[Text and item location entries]
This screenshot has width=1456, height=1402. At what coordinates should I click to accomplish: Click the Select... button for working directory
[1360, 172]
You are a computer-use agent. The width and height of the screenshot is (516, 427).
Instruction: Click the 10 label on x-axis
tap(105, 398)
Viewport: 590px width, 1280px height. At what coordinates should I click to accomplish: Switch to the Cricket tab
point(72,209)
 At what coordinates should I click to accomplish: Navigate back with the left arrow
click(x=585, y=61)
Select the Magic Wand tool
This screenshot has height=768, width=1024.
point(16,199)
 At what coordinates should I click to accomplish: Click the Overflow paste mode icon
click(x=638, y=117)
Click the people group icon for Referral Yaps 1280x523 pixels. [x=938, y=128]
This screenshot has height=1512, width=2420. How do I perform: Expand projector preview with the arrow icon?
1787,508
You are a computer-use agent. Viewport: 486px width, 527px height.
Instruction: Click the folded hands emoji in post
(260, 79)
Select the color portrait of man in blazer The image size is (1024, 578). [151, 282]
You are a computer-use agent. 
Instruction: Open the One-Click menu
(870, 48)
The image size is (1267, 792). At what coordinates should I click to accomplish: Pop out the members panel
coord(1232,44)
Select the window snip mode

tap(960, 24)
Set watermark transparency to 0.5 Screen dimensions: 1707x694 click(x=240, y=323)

[Stated exercise] Pick out every line in the listing above that includes the word "arrow", and copy each one.

[Task solution]
 At what coordinates should I click to accomplish: Navigate back with the left arrow
This screenshot has height=1512, width=2420. How do I perform: Expand projector preview with the arrow icon?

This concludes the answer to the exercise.